Outreach Messenger: Marketer Bobbie De Los Santos helps bring “Bones” to the Witte Museum

by | Mar 2, 2004 | Mar/Apr 04, Role Model | 0 comments

Just as the knee bone’s connected to the thighbone, Bobbie De Los Santos has a personal tie to the exhibit she helped bring to the Witte Museum. That’s “Bones: An Exhibit Inside You,” created by the Children’s Museum of Indianapolis and presented locally by Advanced Medical Imaging, the San Antonio-based company De Los Santos serves as marketing director. Opened here in February (with Lilly, Mission Pharmacal and the National Science Foundation as co-sponsors), the exhibit takes a look at the way bones work and how to keep them safe and healthy.

With a background as a technologist (including nuclear medicine, ultrasound and mammography), De Los Santos has seen her fair share of skeletons along with other interior body parts. But it was during her own son’s recovery from an injury that she caught a glimpse of young patients’ inner feelings about the procedures and equipment used in settings like her company’s clinics.

While attending a professional conference in Chicago, De Los Santos stopped to examine an exhibition of children’s drawings of what they remembered of diagnostic imaging. As a professional as well as a parent, she says, “I found myself reading every word and studying every drawing.” With few exceptions, the crayoned pictures showed the same thing over and over again: “huge machines and tables with a tiny figure in the middle of the table,” says De Los Santos. “One drawing had teeth on the X-ray tube positioned above the child.” Though most drawings weren’t as extreme, she says, “In my mind, none of them should have been.”

On the same trip, she saw an airport promotion for “Bones.” De Los Santos remembers thinking that Boney, its skeleton/guide character, gave a friendly face to some hard information about bone health; she hoped the traveling show would make it to San Antonio someday, so she could take her own younger children.

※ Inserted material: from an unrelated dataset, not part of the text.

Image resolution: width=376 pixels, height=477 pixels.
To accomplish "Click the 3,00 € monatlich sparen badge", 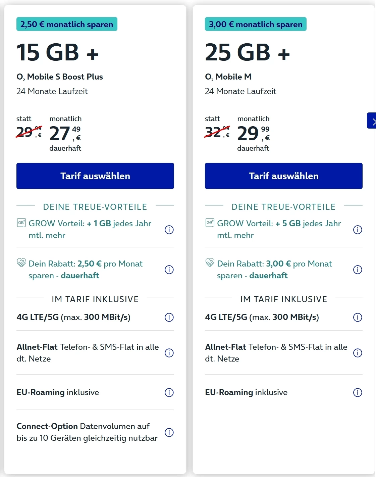I will click(x=256, y=24).
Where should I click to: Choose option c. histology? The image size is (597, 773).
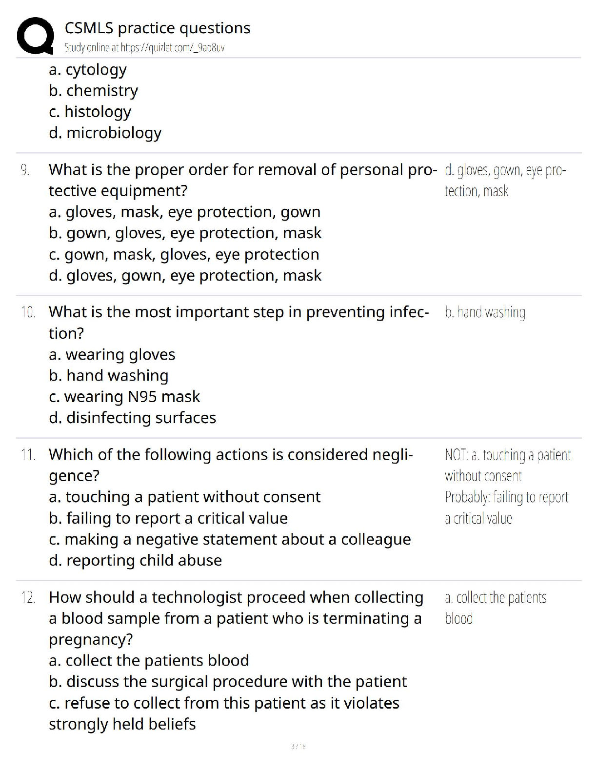[x=90, y=112]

A few months later, the lesson she’d learned at the conference was brought home, after her son Matthew, 11, suffered a serious knee injury in a trampoline accident. When Matthew had to go for magnetic resonance imaging (MRI) scans, says De Los Santos, “He hopped up on the table, lay down, had his scan and never gave it a second thought.” De Los Santos – whose husband Armando also is a technologist with Advanced Medical Imaging – was struck by the difference between Matthew’s reaction and those of the children whose drawings she’d seen in Chicago.

With two parents who had been able to prepare him for what would happen at the imaging center, Matthew had felt much more comfortable than many patients of any age. “I asked myself, ‘What is the difference?’ Knowledge makes the difference,” says his mother, who made a mental note to emphasize public education further in her next marketing plan.

Soon after, the Witte approached Advanced Medical Imaging for title sponsorship of the “Bones” exhibit. “It was a good fit,” says De Los Santos. “We do a lot of pediatric imaging, and we are also the Christus Santa Rosa Children’s Hospital radiologists. So pediatrics is very important to us.” The company already had donated wheelchairs to the museum for the use of visitors with mobility impairments. It was time to increase not only Advanced Medical Imaging’s contribution but also its visibility, thought De Los Santos and the group’s steering committee.

Bringing the exhibit to San Antonio would help chip away at the fear factor among potential patients, they agreed. At the same time, event sponsorship looked a like a big part of the company’s marketing future.

“Physician referrals are not the only way to go anymore,” says De Los Santos, who has addressed fellow radiology marketing professionals on this topic. “People have more of a voice in their care now. They can make their own choices. We want them to know that if they’ve had a good experience at an imaging center, or know of someone who has, they might be able to ask to go there for the procedures their doctors order.”